_Your goal_. Rewrite the entries below, replacing "coordinates" with "pixel location" and keeping everything else the same, and omit the pictures.

··· Excerpted data ···

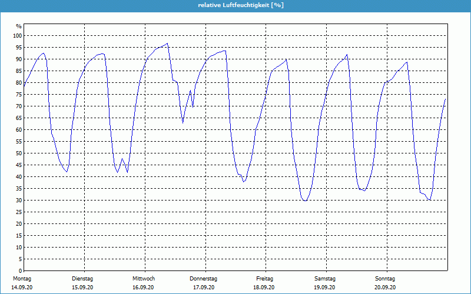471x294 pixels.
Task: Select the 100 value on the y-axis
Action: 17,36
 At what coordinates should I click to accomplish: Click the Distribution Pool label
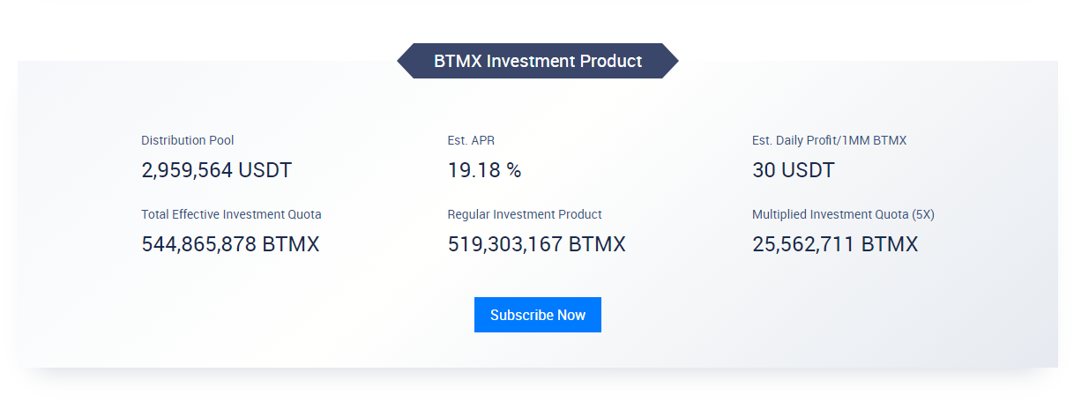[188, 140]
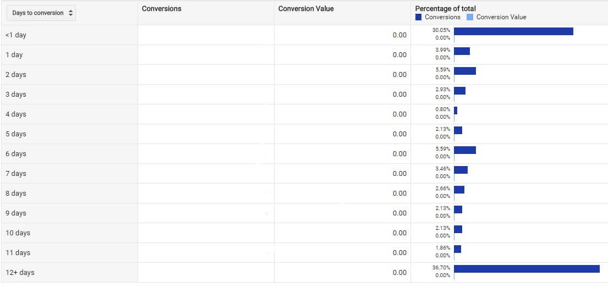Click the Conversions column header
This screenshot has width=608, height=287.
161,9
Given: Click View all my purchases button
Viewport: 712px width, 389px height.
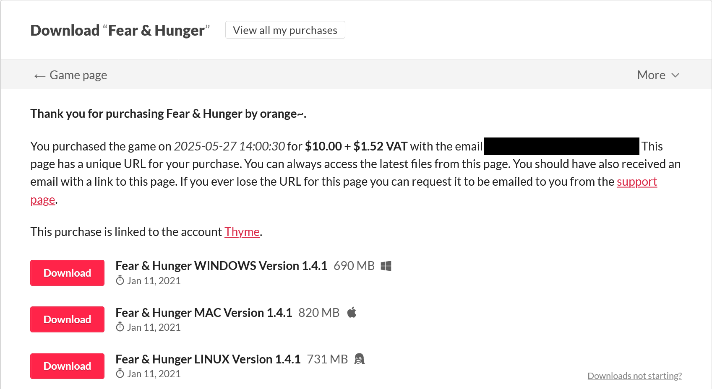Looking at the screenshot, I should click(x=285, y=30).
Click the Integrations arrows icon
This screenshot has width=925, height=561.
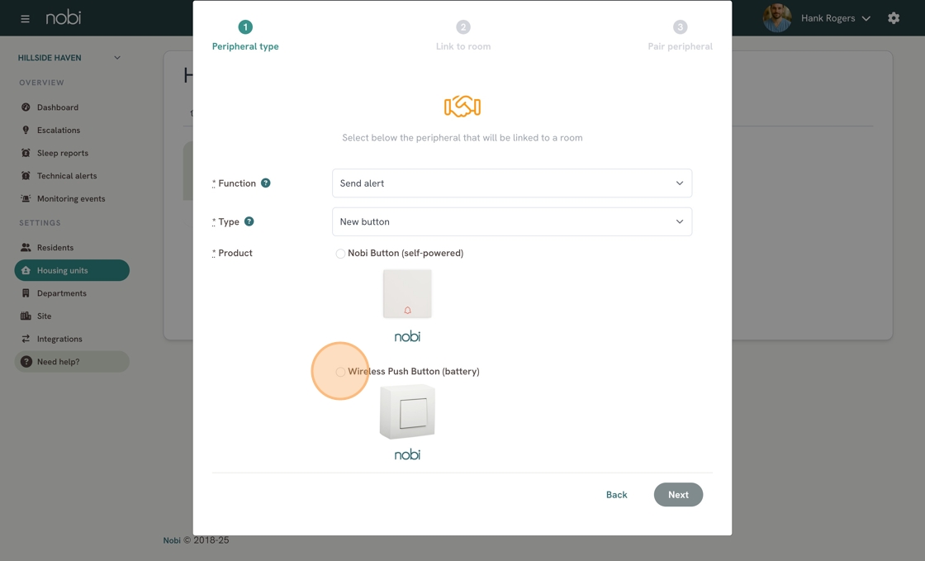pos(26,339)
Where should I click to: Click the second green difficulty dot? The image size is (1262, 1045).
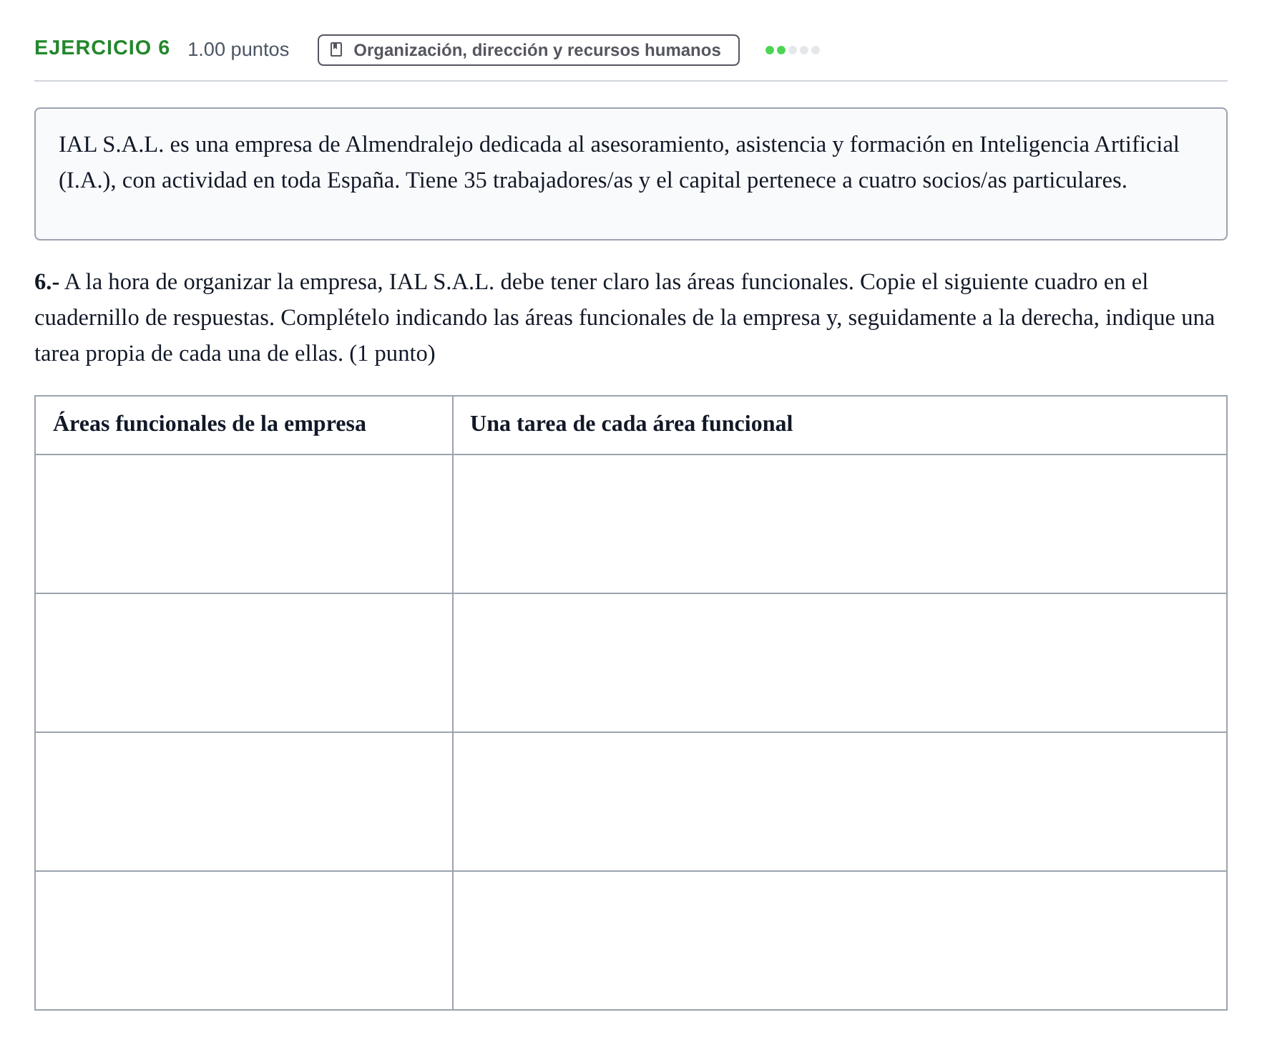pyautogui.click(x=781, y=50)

···

_Response to this task_.
471x294 pixels.
Task: Select the 100 value on the y-axis
Action: 17,36
 At what pixel location should I click to accomplish: Click the Distribution Pool label
[188, 140]
Click the Conversions column header
This screenshot has width=608, height=287.
161,9
Given: Click View all my purchases button
Viewport: 712px width, 389px height.
Looking at the screenshot, I should click(x=285, y=30).
Click the Integrations arrows icon
This screenshot has width=925, height=561.
pos(26,339)
Where should I click to: Click the second green difficulty dot? The image size is (1262, 1045).
pyautogui.click(x=781, y=50)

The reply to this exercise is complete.